What to work on
Copy out each of the following lines word for word.

The data
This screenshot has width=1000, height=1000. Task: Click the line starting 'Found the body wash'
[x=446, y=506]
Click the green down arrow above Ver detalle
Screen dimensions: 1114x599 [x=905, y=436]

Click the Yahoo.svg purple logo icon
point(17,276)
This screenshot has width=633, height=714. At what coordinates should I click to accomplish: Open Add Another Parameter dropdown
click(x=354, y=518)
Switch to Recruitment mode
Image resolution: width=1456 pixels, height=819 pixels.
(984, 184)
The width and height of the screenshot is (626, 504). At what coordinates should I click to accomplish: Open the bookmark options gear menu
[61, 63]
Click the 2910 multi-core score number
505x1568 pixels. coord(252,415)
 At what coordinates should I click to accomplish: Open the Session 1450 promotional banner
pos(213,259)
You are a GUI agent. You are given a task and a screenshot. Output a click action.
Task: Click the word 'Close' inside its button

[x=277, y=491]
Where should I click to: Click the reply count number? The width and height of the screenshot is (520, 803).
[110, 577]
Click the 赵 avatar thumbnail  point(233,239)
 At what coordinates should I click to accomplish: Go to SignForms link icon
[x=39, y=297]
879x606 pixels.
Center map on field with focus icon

Solution
This screenshot has width=1000, height=1000. Task: Click the line starting 'Found the body wash'
[x=446, y=506]
Click the green down arrow above Ver detalle
Screen dimensions: 1114x599 [x=905, y=436]

Click the Yahoo.svg purple logo icon
point(17,276)
This screenshot has width=633, height=714. At what coordinates should I click to accomplish: Open Add Another Parameter dropdown
click(x=354, y=518)
Switch to Recruitment mode
Image resolution: width=1456 pixels, height=819 pixels.
(984, 184)
The width and height of the screenshot is (626, 504). At what coordinates should I click to accomplish: Open the bookmark options gear menu
[61, 63]
Click the 2910 multi-core score number
505x1568 pixels. coord(252,415)
 At what coordinates should I click to accomplish: Open the Session 1450 promotional banner
pos(213,259)
You are a GUI agent. You are given a task and a screenshot. Output a click action.
Task: Click the word 'Close' inside its button

[x=277, y=491]
Where should I click to: Click the reply count number? The width and height of the screenshot is (520, 803).
[110, 577]
Click the 赵 avatar thumbnail  point(233,239)
 At what coordinates should I click to accomplish: Go to SignForms link icon
[x=39, y=297]
879x606 pixels.
Center map on field with focus icon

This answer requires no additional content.